It was a [media]parade of 15,000 people through the streets of Sydney on a warm Saturday night in late February. There were 52 floats, numerous cars and trucks, sundry other vehicles, and vaqueros on horseback, and, as one watcher noted,

bikies, Darth Vaders, cycle sluts, gladiators, Red Indians, Supremes, Carmen Mirandas, wizards, fairies, ballroom dancers, nuns and altar boys.

Others were wearing just enough 'to keep them out of the Darlinghurst slammer on indecent exposure charges'. [1] Tens of thousands of people lined the streets, hundreds more crowded out onto balconies and awnings, bands and disco music blared, and searchlights and spotlights played on buildings and the low clouds. It was the 1983 Sydney Gay and Lesbian Mardi Gras Parade.

Yet [media]this parade – probably the largest parade not associated with war that had passed through Sydney's streets – received no coverage as news by any of the mainstream newspapers or TV channels in Sydney. Envious Melbournians at least got a later report in the Age: its commentator bemoaned the fact that such an event 'put Melbourne's Moomba parade in the shade'. [2]

Legal status of gay Sydneysiders

The [media]paradox of such an event in Sydney receiving so little mainstream news coverage highlighted the ambivalent situation of the city's gay, lesbian, bisexual and transgendered inhabitants (now referred to as GLBTQ: queer has since been added in) in the early 1980s. While they were given some protection by the state's anti-discrimination laws, male homosexuals among them were still subject to laws that criminalised their emotional and sexual life.

Such an anomaly did, of course, bring forth actions and reactions, focussing initially on decriminalising male homosexual behaviour, as had occurred in 1980 in Victoria, when Rupert Hamer's Liberal Party government had acted on this issue.
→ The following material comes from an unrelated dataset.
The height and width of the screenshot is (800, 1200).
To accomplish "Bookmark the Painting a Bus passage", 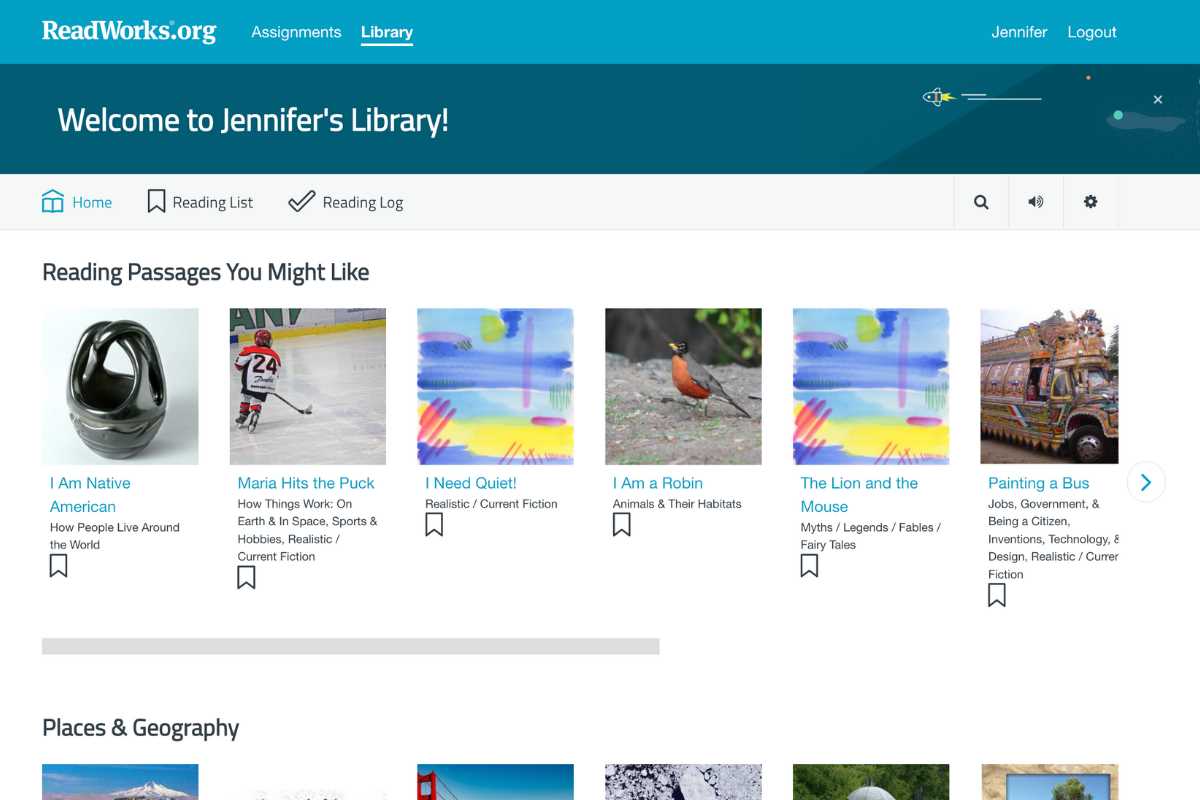I will click(997, 595).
But the laws in New South Wales relating to male homosexual behaviour had last been amended in the 1950s, but only to make them more draconian. During the Cold War, authorities in many western countries had grave concerns about various 'minorities' that they regarded as potential threats to national security. The Sydney Superintendent of Police, Colin Delaney, argued that the two greatest threats facing Australia at that time were communism and homosexuality.

In 1951, the laws relating to male same-sex behaviour – imprecisely named 'the abominable crime of buggery' – already carried a sentence of 14 years in gaol. An amendment added the clause 'with or without the consent of such person' to one subsection. This was to avoid any legal argument about whether consensual sex between two men constituted 'assault'. [3]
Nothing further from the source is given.